What this task involves = The entire listing below should be output exactly as it stands.

Materials provided =
== Segment start ==

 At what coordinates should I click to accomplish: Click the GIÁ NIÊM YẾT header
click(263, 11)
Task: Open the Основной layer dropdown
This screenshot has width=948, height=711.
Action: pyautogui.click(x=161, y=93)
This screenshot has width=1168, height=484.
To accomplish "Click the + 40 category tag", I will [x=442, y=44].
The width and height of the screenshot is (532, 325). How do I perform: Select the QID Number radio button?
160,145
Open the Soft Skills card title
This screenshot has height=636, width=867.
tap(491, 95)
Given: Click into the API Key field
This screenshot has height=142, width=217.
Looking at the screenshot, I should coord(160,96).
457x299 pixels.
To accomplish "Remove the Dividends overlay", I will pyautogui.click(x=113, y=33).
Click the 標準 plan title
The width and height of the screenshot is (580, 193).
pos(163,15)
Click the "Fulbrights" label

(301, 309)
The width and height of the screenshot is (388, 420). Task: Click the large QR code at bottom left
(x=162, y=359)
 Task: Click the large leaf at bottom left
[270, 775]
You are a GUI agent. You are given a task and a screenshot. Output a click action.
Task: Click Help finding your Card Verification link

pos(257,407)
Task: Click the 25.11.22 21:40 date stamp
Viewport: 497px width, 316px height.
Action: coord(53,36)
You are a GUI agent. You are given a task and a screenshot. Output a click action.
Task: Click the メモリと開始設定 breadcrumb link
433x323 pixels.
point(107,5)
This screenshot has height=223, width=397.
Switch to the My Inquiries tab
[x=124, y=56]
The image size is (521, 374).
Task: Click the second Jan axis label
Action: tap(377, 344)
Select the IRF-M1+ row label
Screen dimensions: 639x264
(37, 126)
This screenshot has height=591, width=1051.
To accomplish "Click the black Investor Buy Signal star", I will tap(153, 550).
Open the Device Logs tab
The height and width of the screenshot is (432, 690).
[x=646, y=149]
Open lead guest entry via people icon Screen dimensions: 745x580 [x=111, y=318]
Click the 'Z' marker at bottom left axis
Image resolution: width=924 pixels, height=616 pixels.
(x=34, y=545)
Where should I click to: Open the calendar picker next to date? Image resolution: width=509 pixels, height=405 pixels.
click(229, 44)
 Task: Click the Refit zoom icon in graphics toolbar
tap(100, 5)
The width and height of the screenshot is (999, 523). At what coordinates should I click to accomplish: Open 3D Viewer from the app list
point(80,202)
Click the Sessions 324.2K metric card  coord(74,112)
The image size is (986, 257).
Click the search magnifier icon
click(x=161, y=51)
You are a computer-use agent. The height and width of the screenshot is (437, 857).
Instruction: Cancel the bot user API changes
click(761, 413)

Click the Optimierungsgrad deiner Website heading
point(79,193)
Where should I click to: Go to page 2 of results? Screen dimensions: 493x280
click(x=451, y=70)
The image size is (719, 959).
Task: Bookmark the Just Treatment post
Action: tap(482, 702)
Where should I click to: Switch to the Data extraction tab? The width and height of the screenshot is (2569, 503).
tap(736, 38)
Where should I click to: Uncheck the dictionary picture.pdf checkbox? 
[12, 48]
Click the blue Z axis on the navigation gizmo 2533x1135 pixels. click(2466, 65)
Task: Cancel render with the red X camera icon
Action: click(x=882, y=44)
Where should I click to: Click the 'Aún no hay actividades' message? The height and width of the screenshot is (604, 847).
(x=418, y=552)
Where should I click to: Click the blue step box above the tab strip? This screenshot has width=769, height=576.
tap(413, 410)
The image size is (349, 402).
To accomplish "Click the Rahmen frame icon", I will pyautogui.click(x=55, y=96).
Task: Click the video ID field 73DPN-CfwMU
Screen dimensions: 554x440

== Segment end ==

Exercise output =
 At what coordinates should I click to accomplish: Click the GIÁ NIÊM YẾT header
click(263, 11)
Task: Open the Основной layer dropdown
This screenshot has width=948, height=711.
Action: pyautogui.click(x=161, y=93)
This screenshot has width=1168, height=484.
To accomplish "Click the + 40 category tag", I will [x=442, y=44].
The width and height of the screenshot is (532, 325). How do I perform: Select the QID Number radio button?
160,145
Open the Soft Skills card title
This screenshot has height=636, width=867.
tap(491, 95)
Given: Click into the API Key field
This screenshot has height=142, width=217.
Looking at the screenshot, I should coord(160,96).
457x299 pixels.
To accomplish "Remove the Dividends overlay", I will pyautogui.click(x=113, y=33).
Click the 標準 plan title
The width and height of the screenshot is (580, 193).
pos(163,15)
Click the "Fulbrights" label

(301, 309)
The width and height of the screenshot is (388, 420). Task: Click the large QR code at bottom left
(x=162, y=359)
 Task: Click the large leaf at bottom left
[270, 775]
You are a GUI agent. You are given a task and a screenshot. Output a click action.
Task: Click Help finding your Card Verification link

pos(257,407)
Task: Click the 25.11.22 21:40 date stamp
Viewport: 497px width, 316px height.
Action: coord(53,36)
You are a GUI agent. You are given a task and a screenshot. Output a click action.
Task: Click the メモリと開始設定 breadcrumb link
433x323 pixels.
point(107,5)
This screenshot has height=223, width=397.
Switch to the My Inquiries tab
[x=124, y=56]
The image size is (521, 374).
Task: Click the second Jan axis label
Action: tap(377, 344)
Select the IRF-M1+ row label
Screen dimensions: 639x264
(37, 126)
This screenshot has height=591, width=1051.
To accomplish "Click the black Investor Buy Signal star", I will tap(153, 550).
Open the Device Logs tab
The height and width of the screenshot is (432, 690).
[x=646, y=149]
Open lead guest entry via people icon Screen dimensions: 745x580 [x=111, y=318]
Click the 'Z' marker at bottom left axis
Image resolution: width=924 pixels, height=616 pixels.
(x=34, y=545)
Where should I click to: Open the calendar picker next to date? Image resolution: width=509 pixels, height=405 pixels.
click(229, 44)
 Task: Click the Refit zoom icon in graphics toolbar
tap(100, 5)
The width and height of the screenshot is (999, 523). At what coordinates should I click to accomplish: Open 3D Viewer from the app list
point(80,202)
Click the Sessions 324.2K metric card  coord(74,112)
The image size is (986, 257).
Click the search magnifier icon
click(x=161, y=51)
You are a computer-use agent. The height and width of the screenshot is (437, 857).
Instruction: Cancel the bot user API changes
click(761, 413)

Click the Optimierungsgrad deiner Website heading
point(79,193)
Where should I click to: Go to page 2 of results? Screen dimensions: 493x280
click(x=451, y=70)
The image size is (719, 959).
Task: Bookmark the Just Treatment post
Action: tap(482, 702)
Where should I click to: Switch to the Data extraction tab? The width and height of the screenshot is (2569, 503).
tap(736, 38)
Where should I click to: Uncheck the dictionary picture.pdf checkbox? 
[12, 48]
Click the blue Z axis on the navigation gizmo 2533x1135 pixels. click(2466, 65)
Task: Cancel render with the red X camera icon
Action: click(x=882, y=44)
Where should I click to: Click the 'Aún no hay actividades' message? The height and width of the screenshot is (604, 847).
(x=418, y=552)
Where should I click to: Click the blue step box above the tab strip? This screenshot has width=769, height=576.
tap(413, 410)
The image size is (349, 402).
To accomplish "Click the Rahmen frame icon", I will pyautogui.click(x=55, y=96).
Task: Click the video ID field 73DPN-CfwMU
Screen dimensions: 554x440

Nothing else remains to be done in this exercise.